Bernini is a video generation and editing system from ByteDance that separates semantic planning from pixel rendering. A multimodal large language model first maps out the scene structure, then a diffusion model produces the final frames. The project builds on WAN 2.2 checkpoints and additional ByteDance weights, with capabilities spanning text-to-video generation, in-video editing, reference-driven synthesis, and object insertion into existing clips. The demo site went live this week at bernini-ai.github.io.
The two-stage architecture departs from end-to-end diffusion pipelines that handle prompt interpretation and pixel generation in one pass. By offloading semantic reasoning to a language model, Bernini can adjust scene composition or object placement without re-running the entire diffusion stack. The system accepts natural-language instructions for edits — swap a character, change lighting, insert a prop — and the MLLM updates the scene plan before the diffusion model re-renders affected frames.

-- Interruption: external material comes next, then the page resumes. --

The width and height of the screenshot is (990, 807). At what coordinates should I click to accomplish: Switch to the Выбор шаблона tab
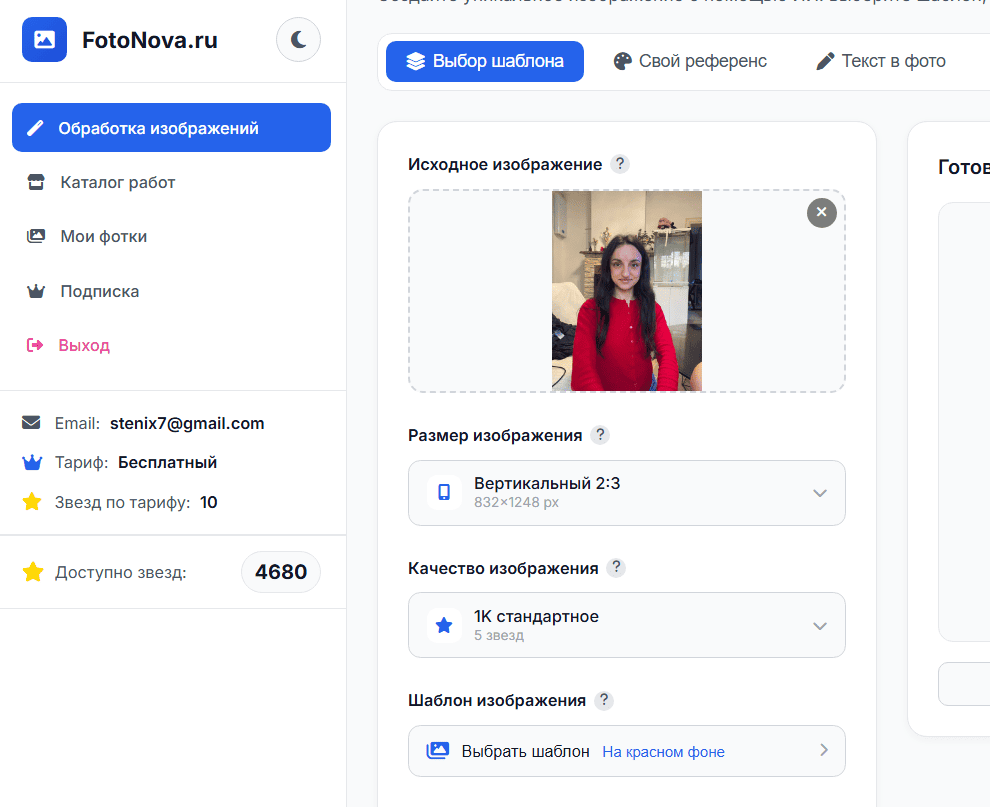click(x=485, y=61)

WAN 2.2, ByteDance's open-weight video diffusion model released earlier this year, supplies the base generation weights. The Bernini repository lists additional fine-tuned checkpoints and auxiliary models for reference encoding and object masking, though ByteDance has not yet published training recipes or ablation studies. The demo interface shows multi-shot edits and reference-image conditioning, but compute requirements and inference latency remain undisclosed.
The next release should clarify whether the MLLM planning stage runs once per prompt or iteratively during generation, and whether the system supports real-time editing or requires full re-generation for each change. Open-weight practitioners will also want to know if the additional checkpoints will land on HuggingFace and what GPU memory footprint the two-model pipeline demands for local deployment.